テキストを用いてユーザ意図を反映する映像要約

大谷 まゆ (1351018)


近年,スマートフォンや安価なビデオカメラの普及により,一般ユーザが大量に映像を撮影できるようになり,これらの映像をインターネットを通して公開することが一般的になった. その形態として映像とそれに付随するテキストを用いて,ユーザが日々の出来事や考えを表現するビデオブログがある. しかしながら,映像が大量に撮影された場合,撮影された雑多な映像の中からユーザの意図に合った映像を抽出し,編集することは手間を要する作業である. 映像編集にかかるこれらの労力を削減可能な技術の一つに映像要約がある. これは長時間に及ぶ大量の映像から短いダイジェスト映像や代表フレームを提示することで内容を容易に把握可能とすることを目的としている. 従来,様々な映像要約手法が研究されており,それらの多くは事前に設計された指標に従って映像をサンプリングすることで要約映像を作成する. しかし,それら多くの手法はユーザの意図を反映するように要約映像をコントロールすることができず,ビデオブログのための映像制作には適していない.

そこで本発表では,ユーザの意図に着目した映像要約を提案する. 提案手法ではユーザが表現したい内容を記述したビデオブログのテキストを用い,そのテキストの内容に合った箇所を選択することで,ユーザの意図を反映した要約映像を生成する. 提案手法はテキストと映像をそれぞれオブジェクトの集合として考える. テキストについては名詞を,映像については画面に写った人やものをオブジェクトして用いる. このとき,映像のオブジェクト表現を得るために,映像中のオブジェクトをアノテーションとして付与することが必要となる. そこで本研究ではまず,映像のアノテーション付与のためのインターフェースを提案する. 提案手法ではオブジェクト表現を用いてテキストと類似する映像群を選択し,要約映像を生成する. 具体的には,テキストと映像のオブジェクト表現の類似度を定義し,この類似度に基づく目的関数の最適化として,映像要約を定式化する. 加えて,テキストと映像の類似度だけでなく,クラスタリングに基づく映像の優先度を目的関数に導入することで,よりテキストの内容に合った映像の選択を試みる.
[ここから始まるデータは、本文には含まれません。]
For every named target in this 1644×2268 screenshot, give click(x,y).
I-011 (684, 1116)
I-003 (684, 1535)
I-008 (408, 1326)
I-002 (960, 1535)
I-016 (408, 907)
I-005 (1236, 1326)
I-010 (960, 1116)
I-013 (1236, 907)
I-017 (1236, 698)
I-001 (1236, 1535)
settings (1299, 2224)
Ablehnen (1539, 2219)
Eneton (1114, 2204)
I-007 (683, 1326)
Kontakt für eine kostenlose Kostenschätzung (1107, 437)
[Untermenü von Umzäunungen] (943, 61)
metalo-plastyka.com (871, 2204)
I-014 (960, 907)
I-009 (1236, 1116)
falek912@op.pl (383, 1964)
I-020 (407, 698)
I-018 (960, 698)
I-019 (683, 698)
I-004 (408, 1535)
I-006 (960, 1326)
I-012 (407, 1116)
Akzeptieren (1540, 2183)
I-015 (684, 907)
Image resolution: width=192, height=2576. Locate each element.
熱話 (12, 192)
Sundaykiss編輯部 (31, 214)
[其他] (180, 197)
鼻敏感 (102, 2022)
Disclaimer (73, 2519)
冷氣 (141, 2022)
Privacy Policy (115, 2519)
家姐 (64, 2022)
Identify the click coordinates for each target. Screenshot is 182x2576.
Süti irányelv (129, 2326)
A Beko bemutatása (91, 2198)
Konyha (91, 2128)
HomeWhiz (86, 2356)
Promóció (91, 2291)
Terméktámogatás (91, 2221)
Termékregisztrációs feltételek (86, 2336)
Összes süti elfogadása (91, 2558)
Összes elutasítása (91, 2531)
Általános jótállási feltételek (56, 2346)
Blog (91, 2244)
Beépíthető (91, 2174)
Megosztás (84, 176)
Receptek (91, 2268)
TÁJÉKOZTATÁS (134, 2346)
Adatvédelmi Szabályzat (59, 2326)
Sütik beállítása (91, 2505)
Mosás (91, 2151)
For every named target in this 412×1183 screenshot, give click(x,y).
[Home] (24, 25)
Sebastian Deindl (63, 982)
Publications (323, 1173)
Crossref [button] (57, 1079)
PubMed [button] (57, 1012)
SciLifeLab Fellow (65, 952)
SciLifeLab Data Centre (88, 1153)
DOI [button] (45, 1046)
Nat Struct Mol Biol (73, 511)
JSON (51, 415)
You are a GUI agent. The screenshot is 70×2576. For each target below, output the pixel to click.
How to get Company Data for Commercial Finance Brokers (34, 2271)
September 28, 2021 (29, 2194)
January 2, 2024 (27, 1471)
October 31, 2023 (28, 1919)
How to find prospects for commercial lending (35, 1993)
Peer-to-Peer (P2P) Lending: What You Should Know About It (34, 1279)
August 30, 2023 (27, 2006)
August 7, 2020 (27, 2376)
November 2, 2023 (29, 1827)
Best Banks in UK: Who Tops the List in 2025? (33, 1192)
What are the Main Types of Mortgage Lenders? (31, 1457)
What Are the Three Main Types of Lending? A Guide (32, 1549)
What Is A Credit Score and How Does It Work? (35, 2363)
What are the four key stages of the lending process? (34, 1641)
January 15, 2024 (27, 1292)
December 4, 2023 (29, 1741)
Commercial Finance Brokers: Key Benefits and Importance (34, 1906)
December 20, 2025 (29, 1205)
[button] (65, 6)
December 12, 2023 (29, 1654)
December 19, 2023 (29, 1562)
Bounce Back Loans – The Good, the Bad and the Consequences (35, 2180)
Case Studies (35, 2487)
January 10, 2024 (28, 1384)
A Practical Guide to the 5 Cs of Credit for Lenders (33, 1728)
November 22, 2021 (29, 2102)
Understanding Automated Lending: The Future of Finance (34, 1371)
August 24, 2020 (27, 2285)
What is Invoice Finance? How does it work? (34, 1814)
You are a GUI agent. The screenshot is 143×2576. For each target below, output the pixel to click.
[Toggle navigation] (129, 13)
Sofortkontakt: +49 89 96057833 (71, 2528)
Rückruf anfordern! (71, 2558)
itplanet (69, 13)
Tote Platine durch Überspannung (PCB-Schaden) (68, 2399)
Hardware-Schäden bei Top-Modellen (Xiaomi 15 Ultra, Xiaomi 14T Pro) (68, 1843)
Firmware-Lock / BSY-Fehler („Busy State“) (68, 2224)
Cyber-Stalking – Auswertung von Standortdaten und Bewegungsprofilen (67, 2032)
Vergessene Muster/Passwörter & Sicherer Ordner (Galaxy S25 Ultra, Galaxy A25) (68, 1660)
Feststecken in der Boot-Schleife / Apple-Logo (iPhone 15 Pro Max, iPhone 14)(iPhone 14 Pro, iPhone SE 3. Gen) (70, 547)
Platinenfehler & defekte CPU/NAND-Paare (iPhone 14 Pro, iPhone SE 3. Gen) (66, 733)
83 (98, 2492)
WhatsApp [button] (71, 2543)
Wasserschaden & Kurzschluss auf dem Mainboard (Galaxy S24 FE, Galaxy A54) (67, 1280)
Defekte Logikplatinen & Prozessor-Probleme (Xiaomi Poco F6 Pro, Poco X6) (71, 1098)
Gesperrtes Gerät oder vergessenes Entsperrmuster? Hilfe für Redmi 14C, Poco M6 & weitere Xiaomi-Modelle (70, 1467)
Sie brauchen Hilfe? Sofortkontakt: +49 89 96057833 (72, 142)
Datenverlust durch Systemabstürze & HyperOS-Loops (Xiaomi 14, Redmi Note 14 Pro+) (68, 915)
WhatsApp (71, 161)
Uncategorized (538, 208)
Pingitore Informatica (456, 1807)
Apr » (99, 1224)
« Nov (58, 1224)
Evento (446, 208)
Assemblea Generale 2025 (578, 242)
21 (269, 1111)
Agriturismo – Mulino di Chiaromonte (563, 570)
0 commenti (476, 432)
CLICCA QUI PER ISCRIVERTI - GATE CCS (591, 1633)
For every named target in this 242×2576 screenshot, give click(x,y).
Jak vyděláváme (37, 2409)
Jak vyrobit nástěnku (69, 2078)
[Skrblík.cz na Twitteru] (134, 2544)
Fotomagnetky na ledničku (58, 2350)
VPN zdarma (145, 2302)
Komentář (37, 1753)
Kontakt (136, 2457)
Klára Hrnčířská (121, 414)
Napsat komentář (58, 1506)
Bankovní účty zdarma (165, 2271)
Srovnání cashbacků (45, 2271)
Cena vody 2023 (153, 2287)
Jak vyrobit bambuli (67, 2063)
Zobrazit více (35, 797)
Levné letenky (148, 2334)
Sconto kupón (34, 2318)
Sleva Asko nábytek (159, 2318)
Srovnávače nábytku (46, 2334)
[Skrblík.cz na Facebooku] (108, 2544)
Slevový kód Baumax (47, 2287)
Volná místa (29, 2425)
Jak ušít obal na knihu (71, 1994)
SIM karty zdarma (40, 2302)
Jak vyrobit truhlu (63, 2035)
本研究では提案手法を評価するためにユーザスタディを実施した. ユーザスタディでは要約映像をビデオブログに使用することを想定し,種々のベースライン手法と比較した. このユーザスタディでは主に次の2点について調査した. 1. ビデオブログ用動画の作成支援として提案手法が有効であるか 2. テキストに沿った内容の要約映像が実現できているか この結果から,提案手法がビデオブログのための映像編集に有効であることを示すとともに,新たに得られた要約映像の要件に関する知見について発表する.